If Elizabeth Warren were no threat to the established order, they wouldn’t get around to any effort to stop her ascension in the Massachusetts Senate race until much later in the cycle, if at all. But her surge over Scott Brown, and the possibility that she would have an even bigger perch from which to articulate her agenda for the middle class, clearly has Wall Street spooked. So much so that they’re already marshaling forces against her, with a year until the general election.

Back in August, before Warren even announced her candidacy, the smear machine was at work. Shortly after her campaign kicked off, the state party wrote a letter to Harvard, asking them to rescind Warren’s salary [...] Later, the Republicans began grasping to link her to – wait for it — communism. Responding to a popular viral video in which Warren defends the place of government in a free society, Brown’s campaign manager suggested that Warren is somehow un-American. The Massachusetts state party then suggested that she was connected to the Communist Party, Ron Paul called her a “socialist,” and a local tea party activist, apparently trying to follow the cues, interrupted an event to call her a “socialist whore.”

Next, the Republicans lambasted her for attending “a glitzy Manhattan fundraiser” and for the fact that one of her tens of thousands of contributions came from a lobbyist. When Warren, self-deprecatingly and trying to make sense of the scattered attacks, joked that the Republicans were making her out to be some sort of “elite hick” because of her Oklahoma background and Harvard job, the GOP pounced, demanding an “explanation” for her use of the word hick.

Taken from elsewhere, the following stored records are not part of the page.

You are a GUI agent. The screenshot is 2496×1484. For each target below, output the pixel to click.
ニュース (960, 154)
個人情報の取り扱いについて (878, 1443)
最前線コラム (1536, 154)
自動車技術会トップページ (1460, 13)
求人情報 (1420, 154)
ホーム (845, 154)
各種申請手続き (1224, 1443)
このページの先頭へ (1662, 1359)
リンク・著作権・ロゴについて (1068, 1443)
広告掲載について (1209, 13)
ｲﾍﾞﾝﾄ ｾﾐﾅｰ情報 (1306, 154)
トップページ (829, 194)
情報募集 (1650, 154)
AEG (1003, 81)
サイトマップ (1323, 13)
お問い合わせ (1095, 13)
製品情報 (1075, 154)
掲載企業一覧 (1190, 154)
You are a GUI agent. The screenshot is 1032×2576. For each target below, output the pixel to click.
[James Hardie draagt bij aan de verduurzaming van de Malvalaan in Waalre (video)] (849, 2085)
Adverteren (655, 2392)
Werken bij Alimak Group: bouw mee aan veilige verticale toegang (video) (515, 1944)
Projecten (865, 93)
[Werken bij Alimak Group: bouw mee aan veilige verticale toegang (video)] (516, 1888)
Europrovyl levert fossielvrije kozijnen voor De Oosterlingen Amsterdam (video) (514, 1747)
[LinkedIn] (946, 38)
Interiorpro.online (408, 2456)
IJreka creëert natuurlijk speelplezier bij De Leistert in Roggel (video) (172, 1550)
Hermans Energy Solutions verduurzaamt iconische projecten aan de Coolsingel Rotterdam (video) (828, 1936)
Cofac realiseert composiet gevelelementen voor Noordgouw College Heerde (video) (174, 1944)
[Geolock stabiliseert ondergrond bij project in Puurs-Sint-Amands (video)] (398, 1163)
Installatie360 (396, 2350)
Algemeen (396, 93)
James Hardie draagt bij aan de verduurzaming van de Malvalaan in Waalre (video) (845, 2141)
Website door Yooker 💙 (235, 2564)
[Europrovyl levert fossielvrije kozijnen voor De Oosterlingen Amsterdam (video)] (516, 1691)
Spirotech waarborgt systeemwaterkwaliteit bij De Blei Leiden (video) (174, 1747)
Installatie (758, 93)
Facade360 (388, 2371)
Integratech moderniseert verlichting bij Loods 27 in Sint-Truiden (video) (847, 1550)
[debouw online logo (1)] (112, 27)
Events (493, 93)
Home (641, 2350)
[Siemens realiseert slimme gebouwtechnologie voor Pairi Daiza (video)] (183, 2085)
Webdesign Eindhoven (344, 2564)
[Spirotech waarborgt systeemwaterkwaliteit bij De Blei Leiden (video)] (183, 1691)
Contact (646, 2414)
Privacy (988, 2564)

It’s not just these petty attacks, which mainly amount to glancing blows. The lobbying money, simply put, is flowing to Scott Brown. Lobbyists plan to seed Brown’s campaign with millions of dollars at upcoming fundraisers this month. Karl Rove’s Crossroads GPS already spent $600,000 on their lame ad linking Warren with Occupy Wall Street protests. The Chamber of Commerce plans to spend heavily against Warren in Massachusetts.

There’s just no reason to do any of this if Warren wasn’t a) in prime position to beat Brown and b) a credible spokesman for the progressive side of the aisle who would have a major impact on national politics.